Le chantier consiste à reconstruire deux structures vieillissantes et à éliminer des zones à risque qui font de l'endroit «la zone la plus accidentogène de la région», selon le MTQ. De 65 à 70 000 voitures passent chaque jour sur ces axes qui desservent «les grands pôles d'attraction que sont l'Université Laval et le Boulevard Laurier», explique Francis Gauvin. Il faut aussi composer avec une dizaine de ponts viaducs, 15 bretelles et, au total, 68 liens différents !
«Un grand casse-tête, reconnaît l'ingénieur. Quand on ferme un endroit, il faut prévoir un point de détour tout en conciliant nos contraintes avec celles des autres travaux en cours. Il faut bien penser à tout avant de poser une pièce du puzzle.»
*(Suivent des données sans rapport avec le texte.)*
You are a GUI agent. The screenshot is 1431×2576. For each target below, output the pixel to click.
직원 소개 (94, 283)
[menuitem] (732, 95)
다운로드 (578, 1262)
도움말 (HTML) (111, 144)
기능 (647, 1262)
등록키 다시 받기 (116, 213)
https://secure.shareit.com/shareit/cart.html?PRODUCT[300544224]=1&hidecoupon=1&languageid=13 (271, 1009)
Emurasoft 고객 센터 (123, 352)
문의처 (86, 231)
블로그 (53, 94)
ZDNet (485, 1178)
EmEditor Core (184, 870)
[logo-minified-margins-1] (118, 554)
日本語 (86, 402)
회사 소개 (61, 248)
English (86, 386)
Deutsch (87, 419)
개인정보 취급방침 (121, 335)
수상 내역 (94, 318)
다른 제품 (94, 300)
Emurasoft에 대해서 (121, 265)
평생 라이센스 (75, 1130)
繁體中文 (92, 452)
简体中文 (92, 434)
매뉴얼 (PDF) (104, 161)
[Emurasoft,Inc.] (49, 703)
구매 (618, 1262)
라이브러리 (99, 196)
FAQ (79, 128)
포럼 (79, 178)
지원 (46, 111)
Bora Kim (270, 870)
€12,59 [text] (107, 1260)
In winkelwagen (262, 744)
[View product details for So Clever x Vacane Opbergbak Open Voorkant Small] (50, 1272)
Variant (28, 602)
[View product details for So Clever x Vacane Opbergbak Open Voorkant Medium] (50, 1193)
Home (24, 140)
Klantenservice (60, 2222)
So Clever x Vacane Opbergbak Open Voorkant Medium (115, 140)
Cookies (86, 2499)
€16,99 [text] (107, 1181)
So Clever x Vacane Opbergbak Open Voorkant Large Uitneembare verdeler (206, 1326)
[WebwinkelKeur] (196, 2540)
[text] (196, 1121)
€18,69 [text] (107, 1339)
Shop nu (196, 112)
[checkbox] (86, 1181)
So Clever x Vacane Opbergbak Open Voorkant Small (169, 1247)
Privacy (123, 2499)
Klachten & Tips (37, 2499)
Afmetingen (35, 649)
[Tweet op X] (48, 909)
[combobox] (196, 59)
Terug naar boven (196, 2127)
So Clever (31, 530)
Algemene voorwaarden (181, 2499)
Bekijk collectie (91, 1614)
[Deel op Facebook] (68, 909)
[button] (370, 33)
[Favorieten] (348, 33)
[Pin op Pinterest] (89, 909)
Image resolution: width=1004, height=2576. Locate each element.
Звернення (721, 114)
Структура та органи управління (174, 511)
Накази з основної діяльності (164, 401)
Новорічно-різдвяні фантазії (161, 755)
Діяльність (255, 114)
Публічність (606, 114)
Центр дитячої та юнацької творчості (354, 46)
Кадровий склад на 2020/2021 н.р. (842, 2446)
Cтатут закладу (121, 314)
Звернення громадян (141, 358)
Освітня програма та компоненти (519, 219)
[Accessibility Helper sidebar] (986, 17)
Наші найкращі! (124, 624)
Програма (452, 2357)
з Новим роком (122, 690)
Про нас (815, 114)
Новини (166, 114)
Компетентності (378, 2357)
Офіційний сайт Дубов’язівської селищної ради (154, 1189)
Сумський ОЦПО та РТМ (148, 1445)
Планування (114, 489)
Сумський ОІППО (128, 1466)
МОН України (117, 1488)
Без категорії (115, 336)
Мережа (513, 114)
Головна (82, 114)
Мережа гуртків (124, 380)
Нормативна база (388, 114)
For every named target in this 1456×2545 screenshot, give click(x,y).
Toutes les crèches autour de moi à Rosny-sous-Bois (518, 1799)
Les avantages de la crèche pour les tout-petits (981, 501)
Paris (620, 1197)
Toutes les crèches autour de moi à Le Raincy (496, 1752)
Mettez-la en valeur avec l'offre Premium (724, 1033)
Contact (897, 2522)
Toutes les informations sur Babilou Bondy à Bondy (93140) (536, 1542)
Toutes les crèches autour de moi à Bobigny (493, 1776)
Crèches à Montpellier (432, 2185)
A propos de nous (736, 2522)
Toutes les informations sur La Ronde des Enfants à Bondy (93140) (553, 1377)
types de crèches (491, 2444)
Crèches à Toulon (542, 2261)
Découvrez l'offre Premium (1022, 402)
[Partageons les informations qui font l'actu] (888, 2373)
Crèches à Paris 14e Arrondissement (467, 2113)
Francis Gauvin reste néanmoins serein. «Ça ne m'empêche pas de dormir la nuit.» Du moins, c'est ce qu'il dit, les yeux toujours rivés sur les caméras... «Ce qui me fait le plus peur, c'est quand le téléphone sonne le soir. Je crains qu'on m'annonce que quelqu'un s'est trompé en prenant une déviation et a eu un accident.» Car des risques, il y en a forcément. Quand, par exemple, un pont est coupé en deux sur toute sa longueur et que les voitures circulent d'un côté sur la partie neuve et de l'autre sur la partie ancienne. Ou quand, l'hiver arrivant, il faut arrêter le chantier et prévoir la circulation pendant toute la saison hivernale.